Here's today's look at some of the top stories on markets and politics in Europe.

Russia intensifies web censorship.

On Thursday, the Russian telecommunications regulator orders internet providers to block access to a number of news and opinion resources critical of President Vladimir Putin, such as ej.ru, grani.ru and kasparov.ru, the latter maintained by former world chess champion Garry Kasparov. It also blocked opposition leader Alexei Navalny's personal blog, arguing he was not allowed to update it while under house arrest. The popular radio station Echo Moskvy was ordered to remove a mirror of Navalny's blog from its website, and until it did so, access to the site was blocked, too. Echo Moskvy promptly removed the blog. All this followed the firing of Galina Timchenko, editor in chief of the Russian internet's most popular uncensored news resource, Lenta.ru, with about 500,000 daily visitors. Lenta's Kremlin-friendly shareholder Alexander Mamut fired her after the regulator warned that a reference to a Ukrainian ultra-nationalist's anti-Russian remarks violated Russian anti-extremist laws. Because of Putin's aggression in Crimea, Russian internet users seeking uncensored information, as opposed to official propaganda, face a quickly narrowing choice. Most likely the curious will start fighting this emerging Great Russian Firewall with anonymous proxies and other means of bypassing site blockages.
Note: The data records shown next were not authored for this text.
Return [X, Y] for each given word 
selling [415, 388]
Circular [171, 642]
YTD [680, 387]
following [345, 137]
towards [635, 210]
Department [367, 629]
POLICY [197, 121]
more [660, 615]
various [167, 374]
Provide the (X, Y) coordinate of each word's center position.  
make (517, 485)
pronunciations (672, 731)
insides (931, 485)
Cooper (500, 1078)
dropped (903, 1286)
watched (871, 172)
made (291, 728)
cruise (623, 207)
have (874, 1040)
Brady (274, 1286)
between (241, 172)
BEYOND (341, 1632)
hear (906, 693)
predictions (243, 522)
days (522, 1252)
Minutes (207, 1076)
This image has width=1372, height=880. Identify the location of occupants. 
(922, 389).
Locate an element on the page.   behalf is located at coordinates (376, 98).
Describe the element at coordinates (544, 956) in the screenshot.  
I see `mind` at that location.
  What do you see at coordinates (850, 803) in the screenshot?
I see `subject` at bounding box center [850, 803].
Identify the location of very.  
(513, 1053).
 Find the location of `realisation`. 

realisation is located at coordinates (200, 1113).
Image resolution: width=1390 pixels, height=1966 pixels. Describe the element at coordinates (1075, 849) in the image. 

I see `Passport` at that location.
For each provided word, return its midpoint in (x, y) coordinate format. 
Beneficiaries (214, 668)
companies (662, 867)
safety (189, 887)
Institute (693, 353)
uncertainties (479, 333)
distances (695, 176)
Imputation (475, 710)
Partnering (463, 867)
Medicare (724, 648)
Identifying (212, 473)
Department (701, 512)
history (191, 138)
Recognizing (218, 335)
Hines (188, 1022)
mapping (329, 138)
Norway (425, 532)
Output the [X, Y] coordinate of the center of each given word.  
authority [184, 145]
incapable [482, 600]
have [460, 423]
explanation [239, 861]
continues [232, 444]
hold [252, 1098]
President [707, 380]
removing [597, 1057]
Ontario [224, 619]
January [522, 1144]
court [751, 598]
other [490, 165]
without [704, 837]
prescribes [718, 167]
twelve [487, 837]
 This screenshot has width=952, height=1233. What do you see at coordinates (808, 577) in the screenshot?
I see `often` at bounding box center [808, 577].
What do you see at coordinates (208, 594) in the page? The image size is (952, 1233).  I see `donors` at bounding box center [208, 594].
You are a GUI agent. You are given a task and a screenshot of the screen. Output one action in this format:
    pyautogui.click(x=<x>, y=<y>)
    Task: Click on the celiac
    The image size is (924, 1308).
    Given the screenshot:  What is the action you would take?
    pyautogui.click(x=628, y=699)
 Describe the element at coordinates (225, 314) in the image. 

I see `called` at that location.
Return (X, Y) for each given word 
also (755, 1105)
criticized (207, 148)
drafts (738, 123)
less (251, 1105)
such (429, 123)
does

Ukraine asked U.S. for military aid.

Ukraine's interim government appealed for U.S. military aid when acting Prime Minister Arseniy Yatsenyuk visited Washington. It asked for arms, ammunition and intelligence support to fend off a Russian invasion of the continental part of its territory as Russia started military drills on Ukraine's borders. Pro-Russian activists killed a Ukrainian nationalist during bloody clashes in Donetsk on Thursday, and the Ukrainian authorities believe that the destabilization could be a prelude to full-scale intervention by Russian troops. The U.S., however, denied the Ukrainian request for fear of provoking an unpredictable Russia. Ukraine is helpless militarily, and NATO will not step in to defend it. Putin knows he could conquer the neighboring country if he wanted, and is probably weighing the economic cost. Former finance minister Alexei Kudrin, said Thursday that broad Western sanctions could cost Russia $50 billion per quarter, a heavy price to pay for crushing a defenseless neighbor.

Draghi makes verbal intervention to counter euro rise.

European Central Bank president Mario Draghi made it clear the ECB was worried about the recent rise of the euro to two-year highs against the dollar. He said the central bank's forward guidance, projecting lower interest rates, should drive the currency down. "The real interest rate spread between the euro area and the rest of the world will probably fall, thus putting downward pressure on the exchange rate," Draghi said. It is time to admit the ECB probably made a mistake a week ago when it left interest rates unchanged: the euro has since gained about 1 percent against the dollar, reviving deflation fears. Draghi's words are not enough: The ECB has to act to show it is serious about sustaining Europe's fragile economic recovery.

Bidding war for Vivendi's SFR heats up.

Both potential buyers of Vivendi's French mobile operator SFR sweetened their offers and sought to reassure the government that the deal would not have adverse social consequences. Cable operator Numericable's owner Altice increased the cash portion of its offer from $15.17 billion to $16.35 billion. Diversified holding Bouygues boosted its cash offer from $14.6 billion to $15.71. Bouygues is also offering Vivendi a 43 percent stake in the combined company, while Altice's proposal is 32 percent. Boygues's offer is better on the surface, but will face regulatory hurdles because it will reduce the number of mobile operators in France to three. Besides, it might result in more job cuts, because the combined Boygues-SFR operator would not need as many support staff as the two companies working separately. Bouygues has promised to the government it would keep all the staff, but officials are not sure whether this is a long-term commitment. Vivendi, which needs the money to cut its debt burden, might lean towards Altice because that way it will get paid faster and there is no chance the deal will fall through. If that happens, the cable-mobile merger may become the standard for upcoming European telecom consolidations.

EU decrees single charger for mobiles in three years.

The European Parliament finally approved a European Commission directive decreeing that all the producers of mobile phones, tablets and GPS navigators should use the same charger plugs. The directive, which has been in the works since 2009, comes into effect in three years. This is a rare example of the EU bureaucracy doing good where the market failed. Producers could have agreed on a unified charger, making life easier for consumers without hurting their competitive positions: Nobody buys a mobile phone because it has a particular charger plug. They couldn't do that, however, and the regulator stepped in. It's time for the U.S. and other countries to follow suit, since the gadget producers will now be working to unify chargers for the European market, anyway.